In order to make decisions, it is important, vital even, to be comfortable having opinions (often wrong ones) on things that matter. You can start with a working hypothesis, a belief that is your best approximation of the world based on what you know. This is often referred to as 'strong beliefs, loosely held,' a notion coined by Paul Saffo:
"Allow your intuition to guide you to a conclusion, no matter how imperfect --- this is the 'strong opinion' part. Then --and this is the 'weakly held' part-- prove yourself wrong. Engage in creative doubt. Look for information that doesn't fit, or indicators that pointing in an entirely different direction. Eventually your intuition will kick in and a new hypothesis will emerge out of the rubble, ready to be ruthlessly torn apart once again. You will be surprised by how quickly the sequence of faulty forecasts will deliver you to a useful result."
Opinions themselves cannot cause harm, and so it is not a failure to hold the 'wrong' opinion if it is the best account you can provide, at that moment, of the world as you know it. You must disavow ideological purity, commitments to processes, and focus on what works. And this is difficult to do, as Judah explains in 'Form is Fake':
An unhealthy obsession with good form is what happens when reality's surprising amount of detail meets lazy choices. At the heart of which lies the desire for an optimal solution that is both simple and universally prescriptive. One of the features of cocktail party ideas is this disposition towards simple, often meta-level, solutions. "Why don't they just do the right thing?"
Well, maybe it's because the "right thing" is almost meaningless.
. . .
[Think about] the mistaken assumption that an agent operating without X is obviously incompetent. Instead of seeing the absence of X as a sign that X might be unnecessary, it's seen as negligence on the part of the involved parties.
This is ultimately limiting on a societal-level, and makes it much harder for anyone to achieve legitimacy outside of established practices. It's why interviewing practices are stuck in a bad place with almost nobody willing to do it better, why dress codes still matter so much, and the reason academic papers has a monopoly on intellectual authority. Attempting to ignore the accepted set of best practices is deemed too unprofessional for any sane person to risk.

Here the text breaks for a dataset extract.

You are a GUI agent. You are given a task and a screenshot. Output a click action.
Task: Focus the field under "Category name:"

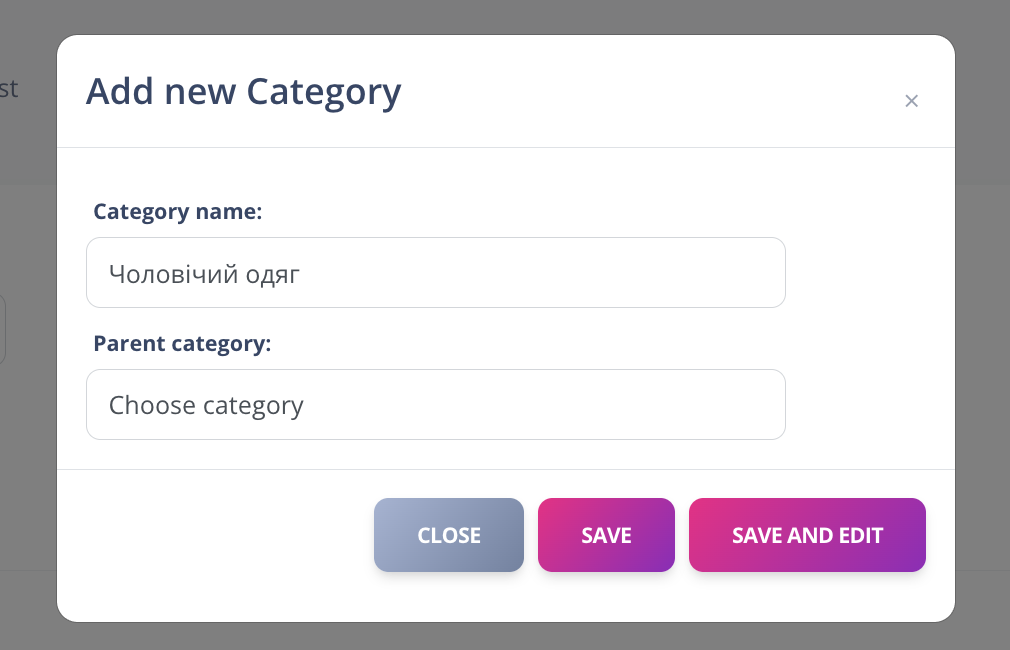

In a way, this essay is a way to give myself permission to reject perceived expertise. I'm picking sides. I'm with the people who care about making the right calls, instead of just ticking all the right boxes. I want to own my decisions and my views, as opposed to sitting with my indecision. It's not exactly necessary to do this in public, but I think it's a good start. On this Substack, and in other places, I will write more essays that contain views; and I will write more op-eds, if I feel sure of something. I haven't quite overcome my limbic fear of being seen as incompetent, someone who gets things wrong. But atleast I will be someone who cares, above all pretense, about getting things right in a useful way.